_Supplied text_.
::::::::::
Methodology

Survivor ELO Methodology: How SHALLOW Ratings Work

Last updated: 2026-05-22

Survivor Hierarchical Algorithm for Logistic Likelihood & Odds Weighting

SHALLOW is a quantitative rating system for Survivor contestants. It applies the Elo rating methodology—originally developed for chess—to measure strategic and social positioning across all US and Australian Survivor seasons.

What SHALLOW Measures Directly

Vote Accuracy (Outwit) At each tribal council, players who vote for the eliminated contestant are considered "correct." Players who vote elsewhere, have their votes nullified, or are themselves eliminated are considered "incorrect." Each correct voter is matched against each incorrect voter in a pairwise comparison. Correct voters gain rating points; incorrect voters lose them. This captures the essence of strategic positioning: being on the right side of the vote requires social awareness, alliance management, and information gathering. Being on the correct overall side of a split vote is considered "correct," even if you did not write down the name of the player who went home.
Survival (Outlast) Players who survive a tribal council gain rating points against the eliminated player. Only players present at the tribal compete—pre-merge, only your tribe receives credit for an elimination. This captures the fundamental objective of Survivor: lasting longer than other players.
::::::::::
_Extracted entries_.
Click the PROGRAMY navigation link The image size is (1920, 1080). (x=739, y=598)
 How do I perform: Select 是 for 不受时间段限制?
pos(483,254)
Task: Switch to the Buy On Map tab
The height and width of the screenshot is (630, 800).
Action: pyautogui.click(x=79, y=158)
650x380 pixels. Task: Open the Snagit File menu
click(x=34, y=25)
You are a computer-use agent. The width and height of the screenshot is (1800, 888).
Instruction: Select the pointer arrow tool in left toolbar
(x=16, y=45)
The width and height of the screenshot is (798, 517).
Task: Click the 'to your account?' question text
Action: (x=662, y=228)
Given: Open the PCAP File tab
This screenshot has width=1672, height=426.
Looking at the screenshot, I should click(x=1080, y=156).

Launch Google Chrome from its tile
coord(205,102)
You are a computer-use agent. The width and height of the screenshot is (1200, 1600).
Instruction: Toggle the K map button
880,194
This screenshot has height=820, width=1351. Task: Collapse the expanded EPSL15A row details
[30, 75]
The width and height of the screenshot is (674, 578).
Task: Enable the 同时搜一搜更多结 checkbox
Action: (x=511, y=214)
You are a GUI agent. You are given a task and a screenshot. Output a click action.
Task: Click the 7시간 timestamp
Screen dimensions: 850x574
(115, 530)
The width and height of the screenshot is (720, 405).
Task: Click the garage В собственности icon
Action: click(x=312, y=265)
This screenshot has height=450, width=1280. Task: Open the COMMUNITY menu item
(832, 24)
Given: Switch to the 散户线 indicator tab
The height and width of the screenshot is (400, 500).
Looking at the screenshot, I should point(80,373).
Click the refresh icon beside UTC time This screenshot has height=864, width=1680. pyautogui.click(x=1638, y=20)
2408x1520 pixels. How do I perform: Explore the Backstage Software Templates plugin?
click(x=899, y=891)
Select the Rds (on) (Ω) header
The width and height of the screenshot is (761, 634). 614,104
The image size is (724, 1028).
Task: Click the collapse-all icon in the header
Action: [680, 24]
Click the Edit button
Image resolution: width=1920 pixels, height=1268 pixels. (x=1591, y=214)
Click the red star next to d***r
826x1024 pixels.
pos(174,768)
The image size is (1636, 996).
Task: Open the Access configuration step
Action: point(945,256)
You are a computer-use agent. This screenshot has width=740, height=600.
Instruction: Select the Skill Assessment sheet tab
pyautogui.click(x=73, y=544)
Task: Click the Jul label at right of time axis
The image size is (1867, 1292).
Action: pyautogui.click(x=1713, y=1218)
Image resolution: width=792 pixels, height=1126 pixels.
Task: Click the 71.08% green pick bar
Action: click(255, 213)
::::::::::
_Task instructions_.
(1) According to the methodology text, what was the Elo rating methodology originally developed for?
(2) Reproduce the methodology text from "Last updated: 2026-05-22" up to and including "Australian Survivor seasons.", swapping "contestants" for "castaways".

_The results_.
(1) Chess.

(2)
Last updated: 2026-05-22

Survivor Hierarchical Algorithm for Logistic Likelihood & Odds Weighting

SHALLOW is a quantitative rating system for Survivor castaways. It applies the Elo rating methodology—originally developed for chess—to measure strategic and social positioning across all US and Australian Survivor seasons.